PROBLEM REQUIREMENTS:
Could you continue the document below on Galaxy dataset collection semantics, picking up after its final sentence?

--- start TEXT SEGMENT ---

# Collection Semantics
This document describes the semantics around working with Galaxy dataset collections.
In particular it describes how they operate within Galaxy tools and workflows.
:::{admonition} You Probably Don't Need to Read This
:class: caution
Any significantly sophisticated workflow language will have ways to collect data
into arrays or vectors or dictionaries and apply operations across this data (mapping)
or reduce the dimensionality of this data (reductions). Typically, this explicitly
annotated with map functions or for loops. Galaxy however is designed to be a point
and click interface for connecting steps and running tools. It is important that steps
just connect and just do the most natural thing - and this is what Galaxy does.
This document just provides a mathematical formalism to that "what should just
intuitively work" that can be used to document test cases and help with implementation.

--- end TEXT SEGMENT ---
--- start GIVEN DATA ---

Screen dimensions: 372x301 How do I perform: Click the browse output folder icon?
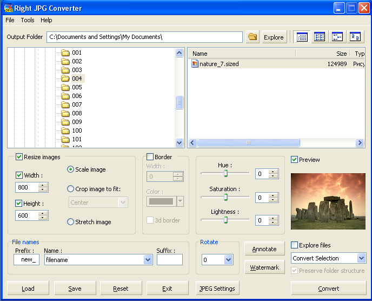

--- end GIVEN DATA ---

THE ANSWER:
This is reference documentation not user documentation, Galaxy should just work.
:::
## Mapping
If a tool consumes a simple dataset parameter and produces a simple dataset parameter,
then any collection type may be "mapped over" the data input to that tool. The result of
that is the tool being applied to each element of the collection and "implicit collections"
being created from the outputs that are produced from those operations. Those implicit
collections have the same element identifiers in the same order as the input collection that is
mapped over. Each element of the implicit collections correspond to their own job and
Galaxy very naturally and intuitively parallelizes jobs without extra work from the user
and without any knowledge of the tool.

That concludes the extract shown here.